Our mission is to end divorce by spreading Paul's revolutionary marriage system around the world. We have helped thousands of individuals and couples for nearly 20 years and in over 45 countries.

5 thoughts on “You Do Not Have Irreconcilable Differences

  1. princevinco Reply

    Couples who see themselves as having irreconcilable differences are those couples who are deeply engulfed in their selfishness. It is selfishness that made couples stick to their own idea and decisions not minding how that decision affects their partner. It is that posture that made their differences appear to be irreconcilable.

    If couples would realize that that they possess deferent personalities with individual differences. If they will recognize and respect these differences, they will never have the problem of irreconcilable differences.

    • Paul Friedman Post authorReply

      Dear Princevinco,
      Claiming that individuals are deeply engulfed in their selfishness is quite harsh, and irrelevant in this case.
      Although it is often true that we can see each other’s behavior as selfish, it is very difficult to see our own flaws, or our partners for that matter, objectively.

      When you study our marriage teachings you will find that “selfishness” is the result of biological drives to survive. By identifying the root cause of the fear that drives selfishness we can gain control over our individual mind, and not be terrorized by our mis-perceptions.

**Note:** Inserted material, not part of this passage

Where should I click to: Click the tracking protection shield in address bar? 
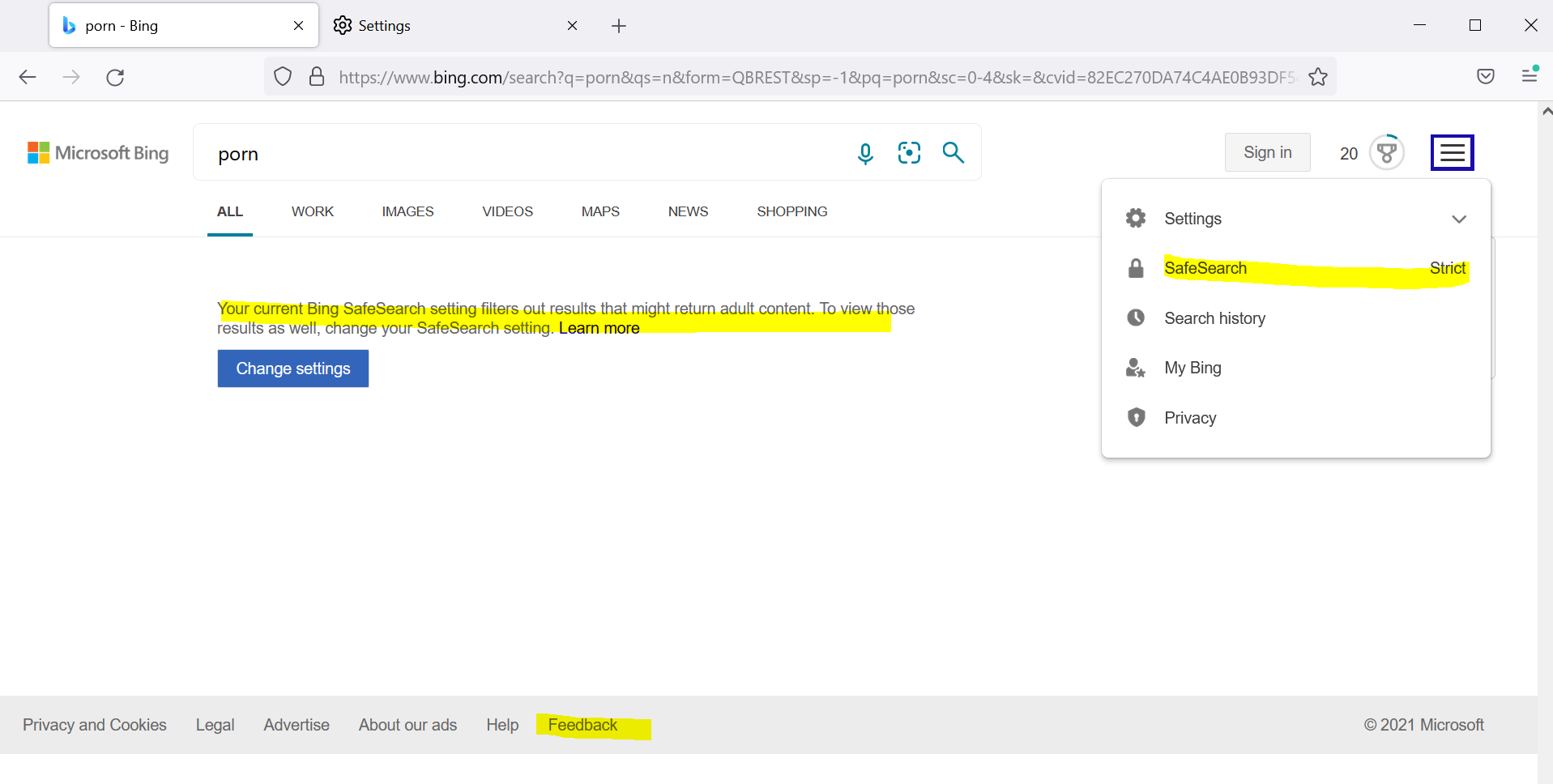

      Couples on the verge of divorce must be able to envision a real path to freedom, not be admonished for reacting to their current trials.

  2. Ann Reply

    My husband seems to struggle finding his career path at midlife. He has 3 college degrees. We recently moved halfway across the country to be closer to my family, which he has been against since we moved away 13 years ago. Now that we came “home”, he has struggled to find his path. I have had the same job for 11 years that allows me to relocate with no decrease in pay. We sold our house from across country (which was my decision) but after being back home for 1 year, I filed for divorce. He says he is destroyed and believes it’s never too late. He’s never cheated on me and professes his love for me constantly. We slept in the same bed for 3 months after I filed but have now gotten my own rental home in the same town. We have 2 girls in grade school (4th/Kindergarten) and he says this divorce isn’t right and the girls will have irreparable harm done to them emotionally. I believe he has/had a drinking problem but he has been in individual therapy (per my recommendation) for almost 2 years and his therapist claims he does not. Our girls love him and he loves them tremendously. I have always been the “breadwinner” for our family since marriage but he isn’t providing enough. He never goes out with friends anymore but I still feel like he spends too much money. Mostly on add-ons to his car and things around the house. I filed as irreconcilable 2 months after signing a 2 yr lease where we had already been living for one year but feel I had to do it.

    • Paul Friedman Post authorReply

      I hope there are things about him you are not saying, but all it sounds like is selfishness on your part that is off the carts, and complete inconsideration for your own daughters.

  3. Docta Reply


    What a selfish and dirty play on your part. You convince your husband to move to closer to YOUR family and then a short while later you get rid of him. Now your husband is “stuck” there because he has 2 young children that he apparently adores and most likely will not abandon. I think you knew full well the Legal rules and that splitting up with your husband only AFTER you got to live where you wanted pretty much guaranteed he can’t leave unless he doesn’t want a relationship with his kids. This exact thing happened to a friend of mine. A well planned, smart, and dirty move on your part. Your ex sounds like a pretty good husband that tried to make you happy (ie. moving so you could be closer to your family) and is an excellent father to your children. I hope he finds someone else that can appreciate him. My friend did and he is better off for it.